Latin amīcābilis, friendly — adjectival suffix -able. As a color modifier, amiable implies a neutral-and-friendly-and-pleasant quality where the hue carries the visual register of Edwardian-and-American-Country friendly-and-welcoming-hosting interior-decoration-and-textile coordinated-color tone. Sits at the neutral-and-friendly end of the grid, parallel to affable and cordial in usage.

Domino
noun

The traditional Domino tile of European table games — black on one side, with sets of dots from zero to six on the other. The name traces to the Latin domino, the hooded cloak worn by Catholic priests, for the tile's black-and-white contrast. The color refers to the black face of a polished bone domino tile: a deep, slightly muted near-black with the satin finish of carved bone or ebony.

Closest matches

The nearest named color in three reference sources, ranked by perceptual distance (ΔE76 in CIELAB). ΔE < 1 is imperceptible to most viewers; ΔE > 10 is clearly different.

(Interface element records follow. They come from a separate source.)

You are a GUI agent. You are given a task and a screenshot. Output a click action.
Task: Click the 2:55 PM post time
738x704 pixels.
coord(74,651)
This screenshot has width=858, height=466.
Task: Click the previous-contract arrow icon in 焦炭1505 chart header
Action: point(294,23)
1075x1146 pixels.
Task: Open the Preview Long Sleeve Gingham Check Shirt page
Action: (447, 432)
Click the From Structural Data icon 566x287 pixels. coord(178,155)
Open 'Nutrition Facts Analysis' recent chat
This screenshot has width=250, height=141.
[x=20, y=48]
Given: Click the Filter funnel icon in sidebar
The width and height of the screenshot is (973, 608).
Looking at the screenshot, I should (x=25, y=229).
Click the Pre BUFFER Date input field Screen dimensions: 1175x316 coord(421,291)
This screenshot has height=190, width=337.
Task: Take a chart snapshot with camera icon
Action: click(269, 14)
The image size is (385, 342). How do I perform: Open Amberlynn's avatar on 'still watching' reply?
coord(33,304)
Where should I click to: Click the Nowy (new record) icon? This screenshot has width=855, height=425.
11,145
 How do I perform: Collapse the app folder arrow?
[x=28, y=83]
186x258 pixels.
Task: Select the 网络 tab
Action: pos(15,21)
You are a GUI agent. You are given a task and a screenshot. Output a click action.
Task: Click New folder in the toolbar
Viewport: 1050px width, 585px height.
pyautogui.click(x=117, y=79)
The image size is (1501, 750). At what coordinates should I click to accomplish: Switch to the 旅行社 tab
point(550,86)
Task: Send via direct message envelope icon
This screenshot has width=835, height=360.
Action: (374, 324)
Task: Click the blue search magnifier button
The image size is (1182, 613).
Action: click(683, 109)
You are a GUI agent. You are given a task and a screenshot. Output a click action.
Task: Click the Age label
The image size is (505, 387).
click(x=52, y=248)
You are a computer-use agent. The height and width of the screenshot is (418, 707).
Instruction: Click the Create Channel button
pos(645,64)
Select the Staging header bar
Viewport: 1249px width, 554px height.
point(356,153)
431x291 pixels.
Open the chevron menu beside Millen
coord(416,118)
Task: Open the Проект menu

When two sources point to the same hex they’re merged into one tile; click any to open that color’s page.

Variations

Click any swatch to explore

Harmonies

Accessibility

Color-vision simulation

How this color appears to viewers with the four major color-vision-deficiency types. Computed via the Machado (2009) physiologically-based model. If a tile matches the original, the color reads the same to that viewer.

#18042a
Original
#000e2b
Protanopia
#000e29
Deuteranopia
#140c16
Tritanopia
#0b0b0b
Achromatopsia
WCAG contrast

The color used as foreground text against pure white and pure black, with the contrast ratio and WCAG 2.1 grade. Aim for AA (4.5:1) for body text and AA Large (3:1) for 18 pt+ headlines; AAA (7:1) is the gold standard for long-form reading surfaces.

The quick brown foxSample body text at normal size. The wcag minimum for body contrast is 4.5:1 (AA) or 7:1 (AAA).
AAAon White
19.27:1
The quick brown foxSample body text at normal size. The wcag minimum for body contrast is 4.5:1 (AA) or 7:1 (AAA).